All das hat er schon oft geschrieben, der als Hamburger Abendblatt-Autor
jeden Konzertsaal bereist, jeden Experten befragt hat, der mit der
Elbphilharmonie zu tun hatte. Jede Fiber des Baugeschehens hat er akribisch
recherchiert und berichtet.
Es wird ihm also leicht gefallen sein, die Geschichte für ein
Vorweihnachtsbuch handlich aufzubereiten. Das keine erneute Jammer-Arie
wegen der 800 Millionen Staats-Euro und der zehnjährigen Bauzeit sein kann.
Auch ist so ein Band kein journalistisches, sondern ein Kunstprodukt, und
das gilt es zu unterschieden. Denn ein Journalist braucht kritische
Distanz. Ein Buchautor nicht.
Trotzdem fällt es schwer zu akzeptieren, dass sich Mischke in dem Buch
streckenweise seiner Verliebtheit in die Elbphilharmonie hingab, sich von
Vision und Ästhetik hemmungslos verzaubern ließ.

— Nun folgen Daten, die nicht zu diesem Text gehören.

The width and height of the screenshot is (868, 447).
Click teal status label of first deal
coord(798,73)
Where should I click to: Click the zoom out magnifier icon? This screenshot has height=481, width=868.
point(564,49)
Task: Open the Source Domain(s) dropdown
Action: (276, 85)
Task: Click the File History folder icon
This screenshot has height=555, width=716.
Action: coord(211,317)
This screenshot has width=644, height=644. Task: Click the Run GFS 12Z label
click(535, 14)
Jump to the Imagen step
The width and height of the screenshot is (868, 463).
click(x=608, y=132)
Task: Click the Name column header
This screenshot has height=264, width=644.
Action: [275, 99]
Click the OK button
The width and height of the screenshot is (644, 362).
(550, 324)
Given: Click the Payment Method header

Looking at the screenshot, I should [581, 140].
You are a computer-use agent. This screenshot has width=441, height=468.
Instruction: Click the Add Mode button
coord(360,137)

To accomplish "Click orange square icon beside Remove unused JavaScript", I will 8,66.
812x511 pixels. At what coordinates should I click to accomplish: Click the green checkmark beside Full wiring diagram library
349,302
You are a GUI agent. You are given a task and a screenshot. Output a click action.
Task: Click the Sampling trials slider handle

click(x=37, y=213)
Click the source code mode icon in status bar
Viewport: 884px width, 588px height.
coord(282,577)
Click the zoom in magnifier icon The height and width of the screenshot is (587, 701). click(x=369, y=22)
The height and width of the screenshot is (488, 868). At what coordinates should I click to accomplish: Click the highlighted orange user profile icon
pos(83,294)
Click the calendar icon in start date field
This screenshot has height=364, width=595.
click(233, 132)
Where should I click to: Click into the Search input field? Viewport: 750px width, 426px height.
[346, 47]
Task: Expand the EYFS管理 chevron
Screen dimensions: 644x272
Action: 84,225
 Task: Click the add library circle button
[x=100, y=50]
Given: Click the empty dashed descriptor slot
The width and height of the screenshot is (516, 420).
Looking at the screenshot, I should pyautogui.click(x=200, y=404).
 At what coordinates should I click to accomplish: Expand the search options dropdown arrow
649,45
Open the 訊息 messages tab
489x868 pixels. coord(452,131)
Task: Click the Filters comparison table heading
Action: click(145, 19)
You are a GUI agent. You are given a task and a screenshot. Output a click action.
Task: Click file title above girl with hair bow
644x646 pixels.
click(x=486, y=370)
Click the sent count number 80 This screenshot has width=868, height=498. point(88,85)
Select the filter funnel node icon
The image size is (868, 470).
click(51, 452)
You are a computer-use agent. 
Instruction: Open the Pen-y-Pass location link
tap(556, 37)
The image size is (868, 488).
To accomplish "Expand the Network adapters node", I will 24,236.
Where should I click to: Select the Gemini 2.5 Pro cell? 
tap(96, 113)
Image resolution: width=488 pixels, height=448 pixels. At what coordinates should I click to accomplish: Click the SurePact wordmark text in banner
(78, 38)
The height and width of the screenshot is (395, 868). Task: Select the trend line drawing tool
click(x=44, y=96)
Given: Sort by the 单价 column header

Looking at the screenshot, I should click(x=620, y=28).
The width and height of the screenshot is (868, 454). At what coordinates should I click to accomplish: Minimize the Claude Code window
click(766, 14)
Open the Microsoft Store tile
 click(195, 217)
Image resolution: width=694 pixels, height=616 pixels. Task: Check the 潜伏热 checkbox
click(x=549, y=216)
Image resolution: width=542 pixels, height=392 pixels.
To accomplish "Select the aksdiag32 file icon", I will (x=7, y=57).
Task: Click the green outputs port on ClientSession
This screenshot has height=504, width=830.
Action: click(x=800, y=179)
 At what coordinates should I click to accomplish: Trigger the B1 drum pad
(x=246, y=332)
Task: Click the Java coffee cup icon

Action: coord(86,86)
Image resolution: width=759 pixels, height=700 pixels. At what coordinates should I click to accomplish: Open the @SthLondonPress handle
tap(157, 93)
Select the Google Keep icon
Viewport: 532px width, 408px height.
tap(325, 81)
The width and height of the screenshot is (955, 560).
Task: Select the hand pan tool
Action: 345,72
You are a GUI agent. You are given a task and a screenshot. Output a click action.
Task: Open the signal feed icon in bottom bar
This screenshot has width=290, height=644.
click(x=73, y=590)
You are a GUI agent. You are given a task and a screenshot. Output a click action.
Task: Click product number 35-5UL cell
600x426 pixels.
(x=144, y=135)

Das mit der kritischen Distanz sei „schwierig“, räumt er ein. Er habe nie
an dem Projekt gezweifelt. Und die Realität hat ihm ja recht gegeben, der
Bau ist wunderbar gelungen. Trotzdem ist betrüblich, dass das Buch einige
kritische Punkte – etwa die Parlamentarischen Untersuchungsausschüsse und
die dort aufgetretenen Gedächtnislücken Ole von Beusts – nur andeutet, die
Protest-Boote bei der Grundsteinlegung nicht erwähnt.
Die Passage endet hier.